#### [EXERCISE OBJECTIVE]
Below is a set of records. Please retype every one exactly.

#### [MATERIALS PROVIDED]
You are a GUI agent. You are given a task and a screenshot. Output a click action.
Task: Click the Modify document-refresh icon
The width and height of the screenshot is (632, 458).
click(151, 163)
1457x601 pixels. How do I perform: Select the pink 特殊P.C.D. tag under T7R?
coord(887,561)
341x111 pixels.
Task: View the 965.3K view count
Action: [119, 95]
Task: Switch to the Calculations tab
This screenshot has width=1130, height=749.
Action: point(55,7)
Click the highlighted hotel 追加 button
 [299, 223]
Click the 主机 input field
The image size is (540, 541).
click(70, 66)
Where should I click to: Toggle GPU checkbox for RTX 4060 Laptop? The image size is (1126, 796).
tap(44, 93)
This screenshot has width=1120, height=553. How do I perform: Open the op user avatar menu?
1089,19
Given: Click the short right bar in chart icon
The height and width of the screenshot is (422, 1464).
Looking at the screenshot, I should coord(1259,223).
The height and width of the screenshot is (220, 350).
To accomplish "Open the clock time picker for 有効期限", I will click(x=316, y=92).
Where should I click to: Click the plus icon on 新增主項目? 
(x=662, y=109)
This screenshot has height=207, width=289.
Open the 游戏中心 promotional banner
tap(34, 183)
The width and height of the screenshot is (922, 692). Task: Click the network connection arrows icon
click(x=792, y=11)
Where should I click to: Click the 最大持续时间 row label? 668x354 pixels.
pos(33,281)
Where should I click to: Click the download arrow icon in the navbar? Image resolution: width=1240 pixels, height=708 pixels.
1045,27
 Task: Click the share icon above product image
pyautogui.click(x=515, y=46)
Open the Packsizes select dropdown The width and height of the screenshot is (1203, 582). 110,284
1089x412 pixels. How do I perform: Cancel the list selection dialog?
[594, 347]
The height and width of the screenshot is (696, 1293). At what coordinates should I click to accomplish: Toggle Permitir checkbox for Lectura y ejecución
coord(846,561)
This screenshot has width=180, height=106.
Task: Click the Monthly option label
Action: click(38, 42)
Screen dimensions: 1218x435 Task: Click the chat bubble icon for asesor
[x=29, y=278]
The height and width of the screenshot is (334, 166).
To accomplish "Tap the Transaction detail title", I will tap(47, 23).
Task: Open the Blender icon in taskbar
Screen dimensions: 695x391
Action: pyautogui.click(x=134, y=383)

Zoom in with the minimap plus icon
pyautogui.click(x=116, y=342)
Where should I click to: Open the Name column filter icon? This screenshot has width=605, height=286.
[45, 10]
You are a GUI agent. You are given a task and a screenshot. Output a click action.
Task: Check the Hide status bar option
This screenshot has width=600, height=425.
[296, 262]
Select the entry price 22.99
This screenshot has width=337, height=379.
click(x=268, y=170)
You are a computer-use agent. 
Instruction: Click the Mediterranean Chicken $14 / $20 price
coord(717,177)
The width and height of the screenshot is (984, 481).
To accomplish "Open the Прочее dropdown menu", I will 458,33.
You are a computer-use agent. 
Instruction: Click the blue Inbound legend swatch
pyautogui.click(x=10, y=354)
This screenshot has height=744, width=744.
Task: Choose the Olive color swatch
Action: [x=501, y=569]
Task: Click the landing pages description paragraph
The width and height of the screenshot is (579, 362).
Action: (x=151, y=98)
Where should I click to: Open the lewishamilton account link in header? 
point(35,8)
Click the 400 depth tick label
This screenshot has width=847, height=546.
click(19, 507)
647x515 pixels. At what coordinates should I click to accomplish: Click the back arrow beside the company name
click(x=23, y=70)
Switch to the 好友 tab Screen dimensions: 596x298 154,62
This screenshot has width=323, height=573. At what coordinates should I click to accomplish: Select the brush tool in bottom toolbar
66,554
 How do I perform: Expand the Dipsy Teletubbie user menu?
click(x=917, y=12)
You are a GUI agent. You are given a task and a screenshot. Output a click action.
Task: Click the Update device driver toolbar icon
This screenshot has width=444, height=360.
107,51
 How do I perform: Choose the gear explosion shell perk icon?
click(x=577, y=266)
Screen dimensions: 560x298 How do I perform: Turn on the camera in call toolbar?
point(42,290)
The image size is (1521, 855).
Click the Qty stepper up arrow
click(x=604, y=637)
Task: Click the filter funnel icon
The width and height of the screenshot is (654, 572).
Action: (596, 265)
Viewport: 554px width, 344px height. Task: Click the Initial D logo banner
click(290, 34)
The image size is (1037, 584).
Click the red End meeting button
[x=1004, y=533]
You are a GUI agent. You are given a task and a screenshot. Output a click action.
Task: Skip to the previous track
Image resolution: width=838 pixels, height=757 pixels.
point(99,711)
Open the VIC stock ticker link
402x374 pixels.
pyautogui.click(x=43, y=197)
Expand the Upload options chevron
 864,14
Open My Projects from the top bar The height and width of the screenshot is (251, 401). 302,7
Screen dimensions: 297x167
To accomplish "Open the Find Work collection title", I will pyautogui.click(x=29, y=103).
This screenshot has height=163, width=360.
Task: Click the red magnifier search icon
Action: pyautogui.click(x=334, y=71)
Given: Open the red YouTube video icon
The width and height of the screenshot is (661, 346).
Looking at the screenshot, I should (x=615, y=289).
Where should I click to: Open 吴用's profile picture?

#### [SOLUTION BELOW]
You are a GUI agent. You are given a task and a screenshot. Output a click action.
Task: Click the Modify document-refresh icon
The width and height of the screenshot is (632, 458).
click(151, 163)
1457x601 pixels. How do I perform: Select the pink 特殊P.C.D. tag under T7R?
coord(887,561)
341x111 pixels.
Task: View the 965.3K view count
Action: [119, 95]
Task: Switch to the Calculations tab
This screenshot has width=1130, height=749.
Action: point(55,7)
Click the highlighted hotel 追加 button
 [299, 223]
Click the 主机 input field
The image size is (540, 541).
click(70, 66)
Where should I click to: Toggle GPU checkbox for RTX 4060 Laptop? The image size is (1126, 796).
tap(44, 93)
This screenshot has width=1120, height=553. How do I perform: Open the op user avatar menu?
1089,19
Given: Click the short right bar in chart icon
The height and width of the screenshot is (422, 1464).
Looking at the screenshot, I should coord(1259,223).
The height and width of the screenshot is (220, 350).
To accomplish "Open the clock time picker for 有効期限", I will click(x=316, y=92).
Where should I click to: Click the plus icon on 新增主項目? 
(x=662, y=109)
This screenshot has height=207, width=289.
Open the 游戏中心 promotional banner
tap(34, 183)
The width and height of the screenshot is (922, 692). Task: Click the network connection arrows icon
click(x=792, y=11)
Where should I click to: Click the 最大持续时间 row label? 668x354 pixels.
pos(33,281)
Where should I click to: Click the download arrow icon in the navbar? Image resolution: width=1240 pixels, height=708 pixels.
1045,27
 Task: Click the share icon above product image
pyautogui.click(x=515, y=46)
Open the Packsizes select dropdown The width and height of the screenshot is (1203, 582). 110,284
1089x412 pixels. How do I perform: Cancel the list selection dialog?
[594, 347]
The height and width of the screenshot is (696, 1293). At what coordinates should I click to accomplish: Toggle Permitir checkbox for Lectura y ejecución
coord(846,561)
This screenshot has width=180, height=106.
Task: Click the Monthly option label
Action: click(38, 42)
Screen dimensions: 1218x435 Task: Click the chat bubble icon for asesor
[x=29, y=278]
The height and width of the screenshot is (334, 166).
To accomplish "Tap the Transaction detail title", I will tap(47, 23).
Task: Open the Blender icon in taskbar
Screen dimensions: 695x391
Action: pyautogui.click(x=134, y=383)

Zoom in with the minimap plus icon
pyautogui.click(x=116, y=342)
Where should I click to: Open the Name column filter icon? This screenshot has width=605, height=286.
[45, 10]
You are a GUI agent. You are given a task and a screenshot. Output a click action.
Task: Check the Hide status bar option
This screenshot has width=600, height=425.
[296, 262]
Select the entry price 22.99
This screenshot has width=337, height=379.
click(x=268, y=170)
You are a computer-use agent. 
Instruction: Click the Mediterranean Chicken $14 / $20 price
coord(717,177)
The width and height of the screenshot is (984, 481).
To accomplish "Open the Прочее dropdown menu", I will 458,33.
You are a computer-use agent. 
Instruction: Click the blue Inbound legend swatch
pyautogui.click(x=10, y=354)
This screenshot has height=744, width=744.
Task: Choose the Olive color swatch
Action: [x=501, y=569]
Task: Click the landing pages description paragraph
The width and height of the screenshot is (579, 362).
Action: (x=151, y=98)
Where should I click to: Open the lewishamilton account link in header? 
point(35,8)
Click the 400 depth tick label
This screenshot has width=847, height=546.
click(19, 507)
647x515 pixels. At what coordinates should I click to accomplish: Click the back arrow beside the company name
click(x=23, y=70)
Switch to the 好友 tab Screen dimensions: 596x298 154,62
This screenshot has width=323, height=573. At what coordinates should I click to accomplish: Select the brush tool in bottom toolbar
66,554
 How do I perform: Expand the Dipsy Teletubbie user menu?
click(x=917, y=12)
You are a GUI agent. You are given a task and a screenshot. Output a click action.
Task: Click the Update device driver toolbar icon
This screenshot has width=444, height=360.
107,51
 How do I perform: Choose the gear explosion shell perk icon?
click(x=577, y=266)
Screen dimensions: 560x298 How do I perform: Turn on the camera in call toolbar?
point(42,290)
The image size is (1521, 855).
Click the Qty stepper up arrow
click(x=604, y=637)
Task: Click the filter funnel icon
The width and height of the screenshot is (654, 572).
Action: (596, 265)
Viewport: 554px width, 344px height. Task: Click the Initial D logo banner
click(290, 34)
The image size is (1037, 584).
Click the red End meeting button
[x=1004, y=533]
You are a GUI agent. You are given a task and a screenshot. Output a click action.
Task: Skip to the previous track
Image resolution: width=838 pixels, height=757 pixels.
point(99,711)
Open the VIC stock ticker link
402x374 pixels.
pyautogui.click(x=43, y=197)
Expand the Upload options chevron
 864,14
Open My Projects from the top bar The height and width of the screenshot is (251, 401). 302,7
Screen dimensions: 297x167
To accomplish "Open the Find Work collection title", I will pyautogui.click(x=29, y=103).
This screenshot has height=163, width=360.
Task: Click the red magnifier search icon
Action: pyautogui.click(x=334, y=71)
Given: Open the red YouTube video icon
The width and height of the screenshot is (661, 346).
Looking at the screenshot, I should (x=615, y=289).
Where should I click to: Open 吴用's profile picture?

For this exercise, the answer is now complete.